- _Work required_:
Copy out all of the records below word for word, with nothing changed.

- _Record extracts_:
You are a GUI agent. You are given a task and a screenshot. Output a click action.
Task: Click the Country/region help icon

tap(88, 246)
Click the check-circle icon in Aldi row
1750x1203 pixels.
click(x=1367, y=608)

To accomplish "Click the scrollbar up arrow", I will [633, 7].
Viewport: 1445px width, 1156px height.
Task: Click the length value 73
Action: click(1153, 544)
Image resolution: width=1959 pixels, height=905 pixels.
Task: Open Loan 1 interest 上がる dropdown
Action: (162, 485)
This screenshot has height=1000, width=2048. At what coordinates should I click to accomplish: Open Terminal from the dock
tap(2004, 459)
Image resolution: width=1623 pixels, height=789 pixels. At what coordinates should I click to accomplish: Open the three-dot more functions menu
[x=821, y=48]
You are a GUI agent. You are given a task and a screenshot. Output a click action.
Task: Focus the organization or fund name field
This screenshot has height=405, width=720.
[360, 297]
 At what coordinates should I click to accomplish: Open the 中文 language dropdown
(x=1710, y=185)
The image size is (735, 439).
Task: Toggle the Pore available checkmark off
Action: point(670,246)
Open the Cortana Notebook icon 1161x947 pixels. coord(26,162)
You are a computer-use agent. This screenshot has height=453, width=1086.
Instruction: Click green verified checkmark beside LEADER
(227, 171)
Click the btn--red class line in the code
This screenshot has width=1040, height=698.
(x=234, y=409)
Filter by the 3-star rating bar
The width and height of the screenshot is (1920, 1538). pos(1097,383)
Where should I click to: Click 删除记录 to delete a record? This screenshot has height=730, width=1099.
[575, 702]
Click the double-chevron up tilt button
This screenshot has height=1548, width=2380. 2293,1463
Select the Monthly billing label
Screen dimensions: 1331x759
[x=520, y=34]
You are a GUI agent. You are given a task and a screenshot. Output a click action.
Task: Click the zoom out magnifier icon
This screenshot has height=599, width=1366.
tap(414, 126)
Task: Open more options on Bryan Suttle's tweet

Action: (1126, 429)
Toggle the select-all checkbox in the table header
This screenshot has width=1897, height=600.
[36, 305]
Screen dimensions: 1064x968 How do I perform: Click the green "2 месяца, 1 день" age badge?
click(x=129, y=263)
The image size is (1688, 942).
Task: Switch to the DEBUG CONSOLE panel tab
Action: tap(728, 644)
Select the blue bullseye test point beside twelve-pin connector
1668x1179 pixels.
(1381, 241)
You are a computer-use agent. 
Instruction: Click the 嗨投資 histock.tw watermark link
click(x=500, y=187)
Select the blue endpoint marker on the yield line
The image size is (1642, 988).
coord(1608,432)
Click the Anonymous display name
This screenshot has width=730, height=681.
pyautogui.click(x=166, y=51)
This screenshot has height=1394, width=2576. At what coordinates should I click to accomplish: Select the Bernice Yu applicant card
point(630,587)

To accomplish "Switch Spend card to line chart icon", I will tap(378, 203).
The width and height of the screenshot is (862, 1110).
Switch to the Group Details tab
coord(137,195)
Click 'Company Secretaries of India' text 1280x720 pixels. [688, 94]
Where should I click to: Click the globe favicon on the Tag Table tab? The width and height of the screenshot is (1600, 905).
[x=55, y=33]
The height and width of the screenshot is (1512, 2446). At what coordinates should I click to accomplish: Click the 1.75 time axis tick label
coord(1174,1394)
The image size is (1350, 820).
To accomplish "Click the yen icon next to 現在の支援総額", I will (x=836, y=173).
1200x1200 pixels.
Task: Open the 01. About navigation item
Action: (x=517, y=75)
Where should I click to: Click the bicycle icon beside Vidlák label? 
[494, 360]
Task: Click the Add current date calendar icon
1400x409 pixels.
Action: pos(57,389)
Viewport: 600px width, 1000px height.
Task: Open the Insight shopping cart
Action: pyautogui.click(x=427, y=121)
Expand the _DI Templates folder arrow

- _Task output_:
You are a GUI agent. You are given a task and a screenshot. Output a click action.
Task: Click the Country/region help icon

tap(88, 246)
Click the check-circle icon in Aldi row
1750x1203 pixels.
click(x=1367, y=608)

To accomplish "Click the scrollbar up arrow", I will [633, 7].
Viewport: 1445px width, 1156px height.
Task: Click the length value 73
Action: click(1153, 544)
Image resolution: width=1959 pixels, height=905 pixels.
Task: Open Loan 1 interest 上がる dropdown
Action: (162, 485)
This screenshot has height=1000, width=2048. At what coordinates should I click to accomplish: Open Terminal from the dock
tap(2004, 459)
Image resolution: width=1623 pixels, height=789 pixels. At what coordinates should I click to accomplish: Open the three-dot more functions menu
[x=821, y=48]
You are a GUI agent. You are given a task and a screenshot. Output a click action.
Task: Focus the organization or fund name field
This screenshot has height=405, width=720.
[360, 297]
 At what coordinates should I click to accomplish: Open the 中文 language dropdown
(x=1710, y=185)
The image size is (735, 439).
Task: Toggle the Pore available checkmark off
Action: point(670,246)
Open the Cortana Notebook icon 1161x947 pixels. coord(26,162)
You are a computer-use agent. This screenshot has height=453, width=1086.
Instruction: Click green verified checkmark beside LEADER
(227, 171)
Click the btn--red class line in the code
This screenshot has width=1040, height=698.
(x=234, y=409)
Filter by the 3-star rating bar
The width and height of the screenshot is (1920, 1538). pos(1097,383)
Where should I click to: Click 删除记录 to delete a record? This screenshot has height=730, width=1099.
[575, 702]
Click the double-chevron up tilt button
This screenshot has height=1548, width=2380. 2293,1463
Select the Monthly billing label
Screen dimensions: 1331x759
[x=520, y=34]
You are a GUI agent. You are given a task and a screenshot. Output a click action.
Task: Click the zoom out magnifier icon
This screenshot has height=599, width=1366.
tap(414, 126)
Task: Open more options on Bryan Suttle's tweet

Action: (1126, 429)
Toggle the select-all checkbox in the table header
This screenshot has width=1897, height=600.
[36, 305]
Screen dimensions: 1064x968 How do I perform: Click the green "2 месяца, 1 день" age badge?
click(x=129, y=263)
The image size is (1688, 942).
Task: Switch to the DEBUG CONSOLE panel tab
Action: tap(728, 644)
Select the blue bullseye test point beside twelve-pin connector
1668x1179 pixels.
(1381, 241)
You are a computer-use agent. 
Instruction: Click the 嗨投資 histock.tw watermark link
click(x=500, y=187)
Select the blue endpoint marker on the yield line
The image size is (1642, 988).
coord(1608,432)
Click the Anonymous display name
This screenshot has width=730, height=681.
pyautogui.click(x=166, y=51)
This screenshot has height=1394, width=2576. At what coordinates should I click to accomplish: Select the Bernice Yu applicant card
point(630,587)

To accomplish "Switch Spend card to line chart icon", I will tap(378, 203).
The width and height of the screenshot is (862, 1110).
Switch to the Group Details tab
coord(137,195)
Click 'Company Secretaries of India' text 1280x720 pixels. [688, 94]
Where should I click to: Click the globe favicon on the Tag Table tab? The width and height of the screenshot is (1600, 905).
[x=55, y=33]
The height and width of the screenshot is (1512, 2446). At what coordinates should I click to accomplish: Click the 1.75 time axis tick label
coord(1174,1394)
The image size is (1350, 820).
To accomplish "Click the yen icon next to 現在の支援総額", I will (x=836, y=173).
1200x1200 pixels.
Task: Open the 01. About navigation item
Action: (x=517, y=75)
Where should I click to: Click the bicycle icon beside Vidlák label? 
[494, 360]
Task: Click the Add current date calendar icon
1400x409 pixels.
Action: pos(57,389)
Viewport: 600px width, 1000px height.
Task: Open the Insight shopping cart
Action: pyautogui.click(x=427, y=121)
Expand the _DI Templates folder arrow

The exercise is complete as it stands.